1. Workforce “recovery.” This week I’ve started hearing the first rumbles that planning is picking up for the inevitable “return to work” phase of the Great Plague experience. It’s part of the workforce recovery plan that’s lain more or less dormant for the last year. The bosses will talk about it in grand terms of “bringing people home” to the office or of the supposed productive benefits of stacking thousands of people into 6×8 foot cubicles. They’ll talk of being “better together,” of having team synergy, or a hundred other phrases that mean, more or less, nothing. That’s the story they’ll tell themselves. Some people, I suppose, will even believe it. Me? Well, I’ll know from fourteen months experience that there’s almost no part of my job that requires being in a specific place during specific hours. I won’t have the audacity to say everything I do could be done from somewhere else… but I will say my time sitting in a cubicle could be limited to, like the old National Guard slogan, two days a month and two weeks a year – and every lick of my work would keep getting done on time and to standard.
2. Intellectual property. In a press release yesterday from the White House, the Biden Administration announced that it supports waiving intellectual property protection for COVID-19 vaccines. Patent protection is among the most important functions we expect from government. It creates a safe and secure environment for innovation. While the federal government, through its expenditures supporting Operation Warp Speed, has a vested interest in vaccine development and distribution, the more rational course of action would seem to be continuing to ramp up domestic production of vaccines for export and cooperation with a few foreign manufacturers as trusted agents rather than handing over the keys to the kingdom without sufficient safeguards protecting the monumental intellectual effort that went into creating these vaccines.

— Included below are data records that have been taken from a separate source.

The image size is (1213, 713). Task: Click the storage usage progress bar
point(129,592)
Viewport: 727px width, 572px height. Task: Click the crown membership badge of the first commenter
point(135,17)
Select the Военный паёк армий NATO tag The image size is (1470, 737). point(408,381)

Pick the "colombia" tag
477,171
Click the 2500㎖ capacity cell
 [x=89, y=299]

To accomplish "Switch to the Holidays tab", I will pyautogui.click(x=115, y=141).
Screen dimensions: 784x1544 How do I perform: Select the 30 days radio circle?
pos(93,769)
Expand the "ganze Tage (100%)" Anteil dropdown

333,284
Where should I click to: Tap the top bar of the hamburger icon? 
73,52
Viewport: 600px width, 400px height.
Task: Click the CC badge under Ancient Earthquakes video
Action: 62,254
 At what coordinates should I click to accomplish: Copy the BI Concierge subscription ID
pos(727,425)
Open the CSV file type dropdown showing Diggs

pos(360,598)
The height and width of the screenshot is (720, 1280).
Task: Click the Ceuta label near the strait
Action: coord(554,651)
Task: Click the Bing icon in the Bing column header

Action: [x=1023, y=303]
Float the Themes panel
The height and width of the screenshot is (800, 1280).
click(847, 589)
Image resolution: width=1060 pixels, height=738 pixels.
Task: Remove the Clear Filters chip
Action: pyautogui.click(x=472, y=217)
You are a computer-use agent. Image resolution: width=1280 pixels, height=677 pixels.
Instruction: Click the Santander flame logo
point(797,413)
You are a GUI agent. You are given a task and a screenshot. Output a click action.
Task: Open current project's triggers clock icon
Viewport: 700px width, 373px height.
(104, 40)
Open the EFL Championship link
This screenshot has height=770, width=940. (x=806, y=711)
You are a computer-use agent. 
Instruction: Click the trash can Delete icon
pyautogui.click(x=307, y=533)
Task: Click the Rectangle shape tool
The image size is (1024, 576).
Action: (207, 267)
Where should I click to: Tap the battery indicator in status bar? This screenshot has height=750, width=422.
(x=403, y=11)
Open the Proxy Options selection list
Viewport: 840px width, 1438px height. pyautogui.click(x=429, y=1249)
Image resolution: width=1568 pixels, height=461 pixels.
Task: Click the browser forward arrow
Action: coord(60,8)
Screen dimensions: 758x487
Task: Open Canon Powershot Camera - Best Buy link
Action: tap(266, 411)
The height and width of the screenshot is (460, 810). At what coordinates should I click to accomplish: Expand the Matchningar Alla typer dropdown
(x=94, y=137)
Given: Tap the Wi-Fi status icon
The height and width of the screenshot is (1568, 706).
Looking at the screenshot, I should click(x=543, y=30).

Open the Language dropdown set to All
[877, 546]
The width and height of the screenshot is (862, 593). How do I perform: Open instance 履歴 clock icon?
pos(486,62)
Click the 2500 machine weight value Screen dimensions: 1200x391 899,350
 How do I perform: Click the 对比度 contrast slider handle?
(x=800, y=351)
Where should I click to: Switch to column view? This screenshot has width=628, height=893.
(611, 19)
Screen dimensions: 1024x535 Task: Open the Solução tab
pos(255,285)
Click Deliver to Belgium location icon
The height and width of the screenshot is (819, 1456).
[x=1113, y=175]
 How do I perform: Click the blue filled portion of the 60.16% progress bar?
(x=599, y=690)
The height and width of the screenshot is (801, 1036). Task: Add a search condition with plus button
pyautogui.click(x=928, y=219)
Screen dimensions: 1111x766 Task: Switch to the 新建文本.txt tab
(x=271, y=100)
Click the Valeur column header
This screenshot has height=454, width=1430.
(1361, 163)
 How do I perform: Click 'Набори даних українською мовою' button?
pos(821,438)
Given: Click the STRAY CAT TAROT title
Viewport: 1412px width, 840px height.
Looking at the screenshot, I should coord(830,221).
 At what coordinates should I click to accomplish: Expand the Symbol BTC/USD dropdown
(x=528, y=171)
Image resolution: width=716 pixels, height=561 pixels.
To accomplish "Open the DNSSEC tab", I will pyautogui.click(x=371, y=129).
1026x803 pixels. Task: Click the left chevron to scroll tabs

3. Schedule. I had some maintenance scheduled here on the homestead this week. The day before they were to do the work, their office confirmed that “Yep, they’ll be there at 8:00.” Perfect. I like and appreciate early hours. The catch, because there’s always a catch, is the crew didn’t actually roll into my driveway until 9:05. Had the arrival time been given as “between 8 and 10,” I’d have been fine with it. I’d have even give at least partial credit for a call letting me know they were running behind. Yes, I know I’m more a fanatical devotee to staying on schedule than most. I tend to leave so far ahead of my projected arrival time that I’ve been known to tuck in to a nearby shop’s parking lot for a few minutes to avoid arriving obscenely early to appointments. I don’t necessarily expect that from other people… but if you say you’ll be somewhere at 8:00, being there at 9-something tells me you’re not even trying.